Fenwick trees (Binary Indexed Trees) in Data Structures Theory - Time & Space Complexity

Fenwick trees help us quickly update and find sums in a list of numbers. Understanding their time complexity shows how fast these operations grow as the list gets bigger.

We want to know how the time to update or query changes when the input size increases.

Analyze the time complexity of the following Fenwick tree update and query operations.

function fenw_update(i, val, fenw, n) {
  while (i <= n) {
    fenw[i] += val;
    i += i & (-i);
  }
}

function fenw_sum(i, fenw) {
  let result = 0;
  while (i > 0) {
    result += fenw[i];
    i -= i & (-i);
  }
  return result;
}
    

This code updates values and calculates prefix sums using a Fenwick tree structure.

Identify the loops, recursion, array traversals that repeat.

• Primary operation: The while loops in both update and sum functions.
• How many times: Each loop runs a number of times proportional to the number of bits in the index, roughly the logarithm of the input size.

As the input size grows, the number of steps in update or sum grows slowly, increasing by about one step each time the input size doubles.

Input Size (n)	Approx.
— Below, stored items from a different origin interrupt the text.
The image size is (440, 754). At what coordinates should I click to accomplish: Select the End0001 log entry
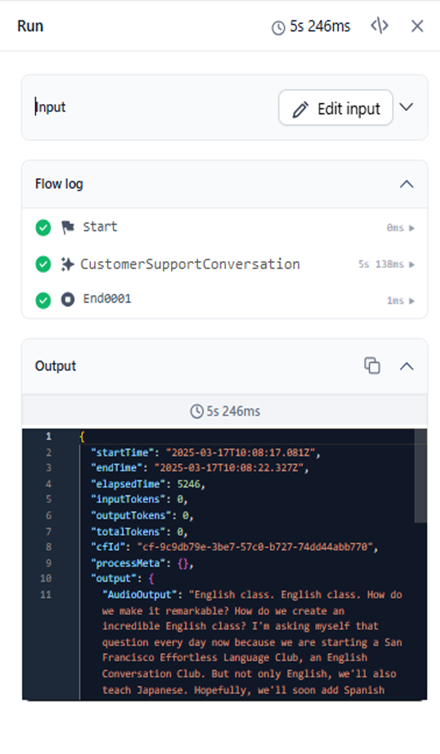[225, 300]
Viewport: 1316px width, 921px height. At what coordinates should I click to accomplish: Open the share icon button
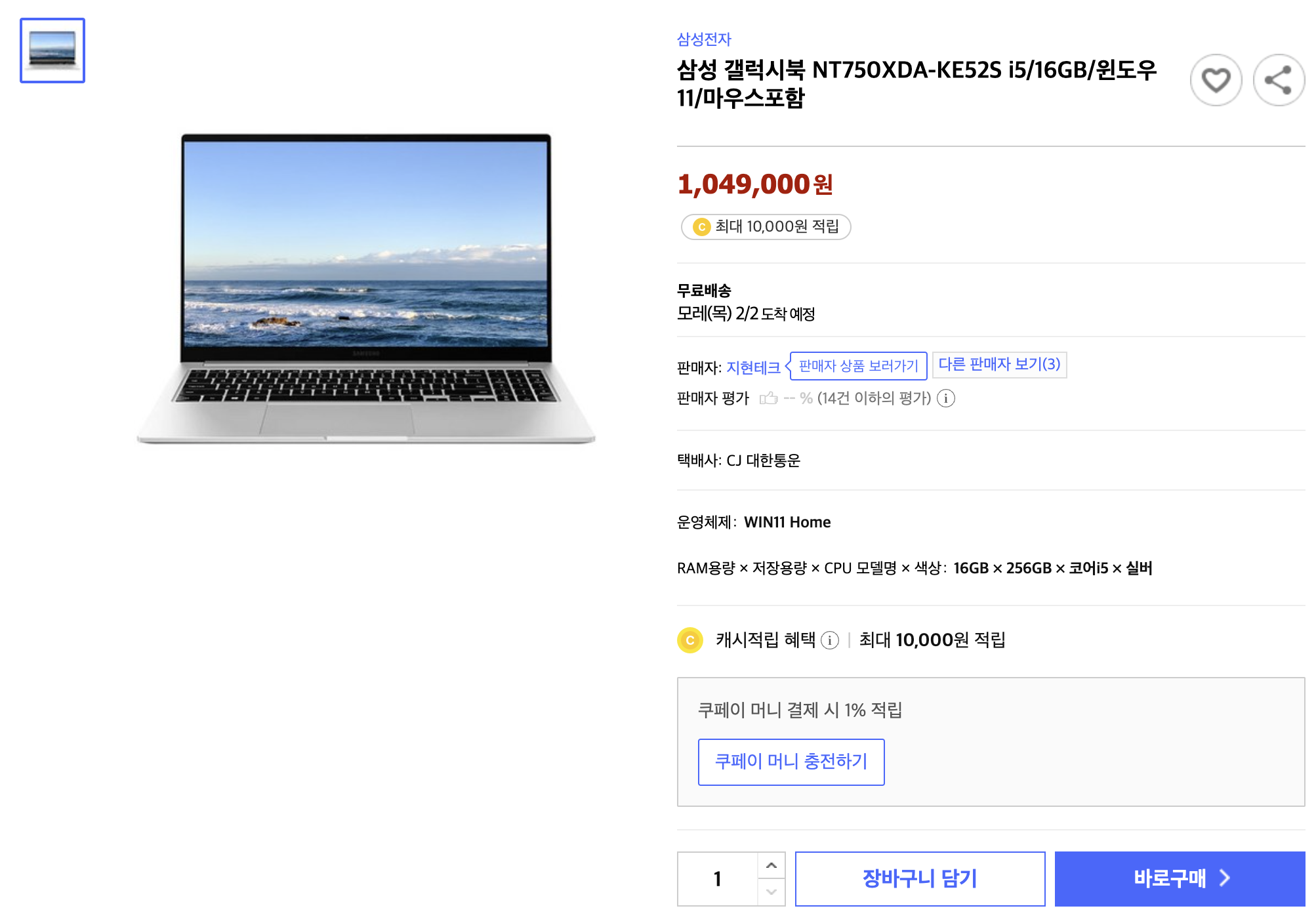point(1279,81)
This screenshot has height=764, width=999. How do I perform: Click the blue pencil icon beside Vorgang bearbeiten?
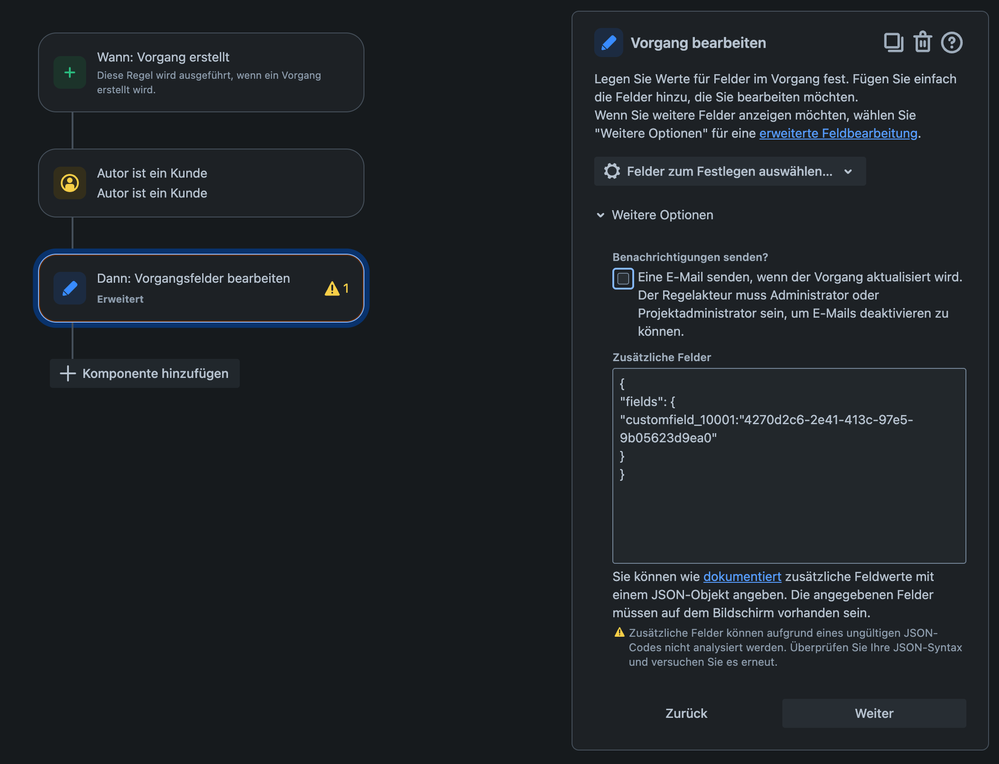608,43
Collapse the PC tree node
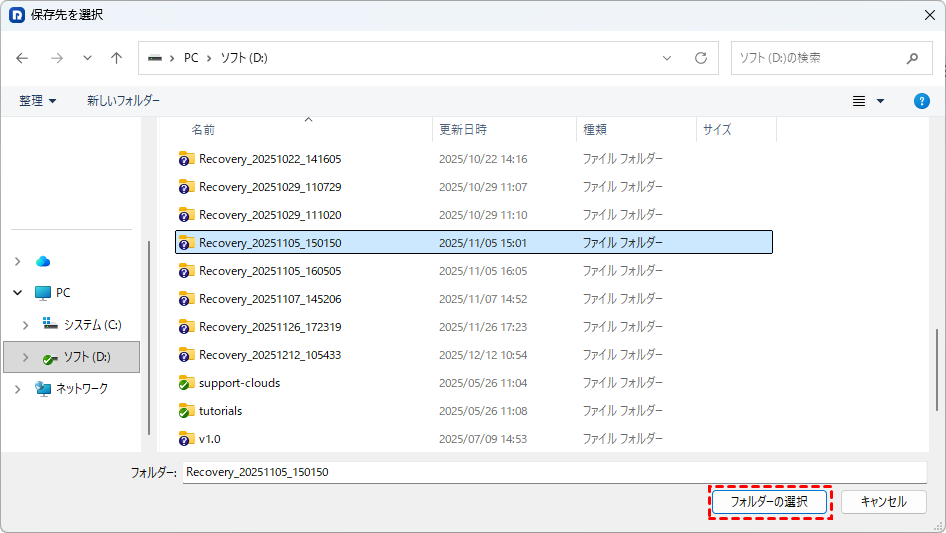Screen dimensions: 946x533 (17, 293)
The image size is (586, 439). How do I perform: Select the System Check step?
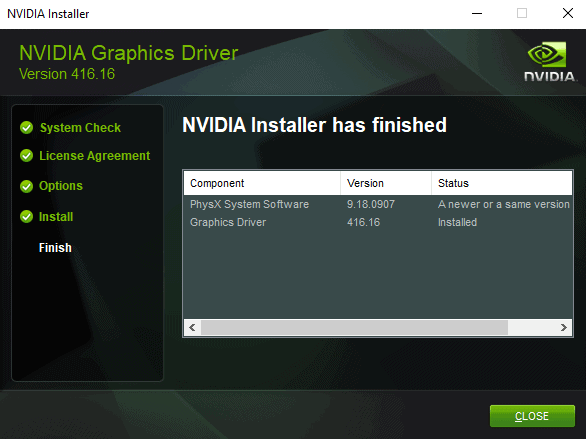pos(80,128)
Operations
10	About 4 steps
100	About 7 steps
1000	About 10 steps

Pattern observation: The steps grow slowly, roughly adding one step for every doubling of input size.

Time Complexity: O(log n)

This means the time to update or query grows slowly and efficiently as the list gets bigger.

[X] Wrong: "Fenwick tree operations take linear time because they use loops."

[OK] Correct: The loops jump by powers of two, so they run only about as many times as the number of bits in the input size, which is much less than the input length.

Knowing Fenwick trees and their time complexity shows you can handle efficient data updates and queries, a useful skill for many coding challenges and real-world problems.

"What if we changed the Fenwick tree to store sums of ranges instead of prefix sums? How would the time complexity change?"